Buffer.combine(...)#

combined_x, event, hook = buffer.combine(
    x,
    topk_idx,
    topk_weights,
    active_ranks,
    timeout_us,
    handle,
    zero_copy=False,
    async_finish=False,
    return_recv_hook=False,
    out=None,
)

Arguments:

  • x: local expert outputs packed in the layout returned by dispatch().

  • topk_idx and topk_weights: routing metadata for combining expert outputs back to local tokens.

  • active_ranks: same EP-level rank-health tensor used by dispatch().

  • timeout_us: timeout in microseconds; use -1 to disable timeout detection.

  • handle: the handle returned by the matching dispatch() call.

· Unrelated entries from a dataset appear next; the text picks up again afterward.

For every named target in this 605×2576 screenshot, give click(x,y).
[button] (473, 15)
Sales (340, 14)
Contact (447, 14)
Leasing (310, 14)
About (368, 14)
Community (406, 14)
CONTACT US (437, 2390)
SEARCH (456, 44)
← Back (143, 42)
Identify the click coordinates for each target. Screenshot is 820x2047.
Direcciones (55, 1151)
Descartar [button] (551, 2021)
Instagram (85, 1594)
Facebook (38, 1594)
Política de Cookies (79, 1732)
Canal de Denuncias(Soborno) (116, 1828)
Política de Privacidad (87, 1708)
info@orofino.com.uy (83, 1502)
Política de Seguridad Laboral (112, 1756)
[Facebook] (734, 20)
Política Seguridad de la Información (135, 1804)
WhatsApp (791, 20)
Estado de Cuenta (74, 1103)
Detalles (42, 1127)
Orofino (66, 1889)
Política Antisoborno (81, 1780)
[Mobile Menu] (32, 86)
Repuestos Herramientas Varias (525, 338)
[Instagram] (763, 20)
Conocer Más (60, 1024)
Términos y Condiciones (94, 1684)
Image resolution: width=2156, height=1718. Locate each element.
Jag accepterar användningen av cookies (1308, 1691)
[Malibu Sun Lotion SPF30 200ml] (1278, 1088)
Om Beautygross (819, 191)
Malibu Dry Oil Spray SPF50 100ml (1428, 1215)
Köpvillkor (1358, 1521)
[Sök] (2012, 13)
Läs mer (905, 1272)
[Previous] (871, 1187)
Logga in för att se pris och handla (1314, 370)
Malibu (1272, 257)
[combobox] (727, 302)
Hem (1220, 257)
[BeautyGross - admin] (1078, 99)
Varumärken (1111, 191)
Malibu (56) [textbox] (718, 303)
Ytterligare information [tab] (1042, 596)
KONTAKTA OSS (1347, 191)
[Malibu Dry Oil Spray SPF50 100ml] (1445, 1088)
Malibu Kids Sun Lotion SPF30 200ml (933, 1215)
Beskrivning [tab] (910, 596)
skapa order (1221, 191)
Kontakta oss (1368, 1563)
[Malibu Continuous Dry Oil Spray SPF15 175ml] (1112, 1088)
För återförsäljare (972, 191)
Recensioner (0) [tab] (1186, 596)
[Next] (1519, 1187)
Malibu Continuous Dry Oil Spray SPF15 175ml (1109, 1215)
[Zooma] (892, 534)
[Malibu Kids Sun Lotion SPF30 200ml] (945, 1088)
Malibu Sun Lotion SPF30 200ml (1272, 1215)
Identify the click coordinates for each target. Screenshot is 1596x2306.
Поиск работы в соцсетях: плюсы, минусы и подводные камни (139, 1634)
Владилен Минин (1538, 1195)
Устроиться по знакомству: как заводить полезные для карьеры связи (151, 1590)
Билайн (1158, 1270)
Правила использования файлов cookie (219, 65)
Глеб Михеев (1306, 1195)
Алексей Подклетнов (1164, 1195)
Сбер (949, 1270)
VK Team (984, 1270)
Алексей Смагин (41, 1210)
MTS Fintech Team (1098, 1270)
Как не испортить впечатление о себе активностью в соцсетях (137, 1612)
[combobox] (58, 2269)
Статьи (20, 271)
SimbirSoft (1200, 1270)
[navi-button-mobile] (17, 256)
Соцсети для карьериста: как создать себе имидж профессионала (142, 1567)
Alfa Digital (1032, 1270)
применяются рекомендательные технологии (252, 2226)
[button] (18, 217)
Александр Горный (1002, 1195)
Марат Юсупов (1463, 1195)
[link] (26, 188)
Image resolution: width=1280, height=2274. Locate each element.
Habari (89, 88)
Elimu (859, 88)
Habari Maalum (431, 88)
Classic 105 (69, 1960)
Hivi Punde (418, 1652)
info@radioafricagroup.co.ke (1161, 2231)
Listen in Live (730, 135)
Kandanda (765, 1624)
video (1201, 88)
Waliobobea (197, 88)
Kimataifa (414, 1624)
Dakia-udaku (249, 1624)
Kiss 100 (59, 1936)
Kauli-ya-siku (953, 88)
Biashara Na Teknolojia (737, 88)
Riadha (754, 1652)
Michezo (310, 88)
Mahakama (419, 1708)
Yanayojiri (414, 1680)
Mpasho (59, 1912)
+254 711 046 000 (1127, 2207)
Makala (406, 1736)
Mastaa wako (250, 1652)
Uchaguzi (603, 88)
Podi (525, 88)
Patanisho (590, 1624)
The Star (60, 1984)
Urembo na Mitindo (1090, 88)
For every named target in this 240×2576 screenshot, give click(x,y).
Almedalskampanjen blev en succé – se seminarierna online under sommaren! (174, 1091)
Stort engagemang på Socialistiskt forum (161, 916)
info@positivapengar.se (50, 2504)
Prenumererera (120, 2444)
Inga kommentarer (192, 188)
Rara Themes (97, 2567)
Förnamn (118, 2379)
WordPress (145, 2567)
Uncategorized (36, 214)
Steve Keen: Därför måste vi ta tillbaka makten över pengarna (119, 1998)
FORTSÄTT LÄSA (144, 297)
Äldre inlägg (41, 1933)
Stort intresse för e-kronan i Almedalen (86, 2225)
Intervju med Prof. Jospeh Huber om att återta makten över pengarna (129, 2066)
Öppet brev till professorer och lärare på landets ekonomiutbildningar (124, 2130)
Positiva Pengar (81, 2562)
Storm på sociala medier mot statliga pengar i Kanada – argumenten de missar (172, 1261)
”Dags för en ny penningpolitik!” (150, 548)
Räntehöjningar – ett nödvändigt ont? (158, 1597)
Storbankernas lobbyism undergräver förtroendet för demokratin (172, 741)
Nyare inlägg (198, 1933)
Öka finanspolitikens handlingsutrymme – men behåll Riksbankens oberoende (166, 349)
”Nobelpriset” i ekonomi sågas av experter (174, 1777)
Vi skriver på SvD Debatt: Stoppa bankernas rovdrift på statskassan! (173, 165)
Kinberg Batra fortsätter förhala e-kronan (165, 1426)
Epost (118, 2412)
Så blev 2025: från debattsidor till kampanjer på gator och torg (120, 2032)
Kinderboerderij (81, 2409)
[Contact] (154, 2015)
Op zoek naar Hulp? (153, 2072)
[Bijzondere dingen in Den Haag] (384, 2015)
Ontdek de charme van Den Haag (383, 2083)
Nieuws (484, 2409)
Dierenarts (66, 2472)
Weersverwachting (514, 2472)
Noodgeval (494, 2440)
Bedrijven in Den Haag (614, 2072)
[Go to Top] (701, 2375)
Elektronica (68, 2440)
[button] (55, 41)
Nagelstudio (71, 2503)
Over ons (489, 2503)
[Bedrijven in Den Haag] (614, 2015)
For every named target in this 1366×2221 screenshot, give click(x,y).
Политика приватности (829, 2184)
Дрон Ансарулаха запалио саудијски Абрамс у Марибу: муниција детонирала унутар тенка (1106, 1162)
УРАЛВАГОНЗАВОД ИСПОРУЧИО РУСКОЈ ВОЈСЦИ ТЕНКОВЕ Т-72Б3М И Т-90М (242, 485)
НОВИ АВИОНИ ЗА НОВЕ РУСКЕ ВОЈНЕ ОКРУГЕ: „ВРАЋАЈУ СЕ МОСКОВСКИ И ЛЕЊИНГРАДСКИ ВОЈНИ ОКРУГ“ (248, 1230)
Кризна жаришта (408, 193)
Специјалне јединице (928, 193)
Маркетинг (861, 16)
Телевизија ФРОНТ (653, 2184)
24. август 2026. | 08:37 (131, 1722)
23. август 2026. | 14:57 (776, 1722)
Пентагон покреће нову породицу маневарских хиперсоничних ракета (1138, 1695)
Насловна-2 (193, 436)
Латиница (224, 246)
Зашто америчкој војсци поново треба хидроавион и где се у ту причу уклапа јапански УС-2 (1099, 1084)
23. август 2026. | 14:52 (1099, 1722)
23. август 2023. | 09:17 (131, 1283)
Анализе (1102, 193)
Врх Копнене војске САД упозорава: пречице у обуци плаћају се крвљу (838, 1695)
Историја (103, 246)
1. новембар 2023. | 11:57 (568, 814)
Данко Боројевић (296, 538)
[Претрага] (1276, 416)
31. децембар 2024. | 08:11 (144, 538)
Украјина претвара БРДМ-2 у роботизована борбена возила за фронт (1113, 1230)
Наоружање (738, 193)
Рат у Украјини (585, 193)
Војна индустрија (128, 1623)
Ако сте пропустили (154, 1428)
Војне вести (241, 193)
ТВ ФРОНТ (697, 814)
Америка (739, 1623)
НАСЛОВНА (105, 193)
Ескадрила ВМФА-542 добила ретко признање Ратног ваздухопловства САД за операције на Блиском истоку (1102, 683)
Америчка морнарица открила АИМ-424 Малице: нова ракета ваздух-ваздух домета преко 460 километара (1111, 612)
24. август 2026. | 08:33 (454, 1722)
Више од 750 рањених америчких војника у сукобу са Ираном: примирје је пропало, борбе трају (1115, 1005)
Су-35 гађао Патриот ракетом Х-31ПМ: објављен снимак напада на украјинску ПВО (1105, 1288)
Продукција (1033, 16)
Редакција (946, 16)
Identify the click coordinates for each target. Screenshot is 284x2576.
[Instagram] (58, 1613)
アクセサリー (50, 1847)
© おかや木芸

  • zero_copy: when True, write expert outputs into buffer.get_next_combine_buffer(handle) and pass that tensor to combine().

  • out: optional output tensor for the combined result.

Buffer.get_next_combine_buffer(handle)#

Returns the next combine buffer for zero-copy expert output. Use it only with the matching dispatch handle and pass the resulting tensor back to combine() with zero_copy=True.

Buffer.update_ep_member()#

Reconnects EP peers after backend membership changes. Call it after PG recovery updates rank activeness so EP transport metadata and QPs can be refreshed.

Active-rank tensors: PG vs EP#

There are two active-rank tensors in the API surface:

  • PG active-rank mask: passed to pg.MooncakeBackendOptions. This is the backend-level health mask used by collective and recovery logic.

  • EP active-rank tensor: passed to Buffer.dispatch() and Buffer.combine(). It is also rank-level ([num_ranks], torch.int32) and may be updated by EP kernels when timeout detection marks a peer as failed.

In simple integrations these tensors often carry the same health information, but they are passed through different API layers. Keep their dtype, device, and shape consistent with the process group world size or reserved max_world_size.

Tests and examples#

  • PG collectives: mooncake-pg/tests/test_pg_collectives.py

  • PG elastic recovery and subgroup extension: mooncake-pg/tests/test_pg_elastic.py

  • PG benchmark harness: mooncake-pg/benchmark/README.md

  • EP correctness and failure simulation: mooncake-ep/tests/test_ep_grid.py

  • Wheel-level EP example: mooncake-wheel/tests/test_mooncake_ep.py

See PG/EP troubleshooting for common setup and runtime issues.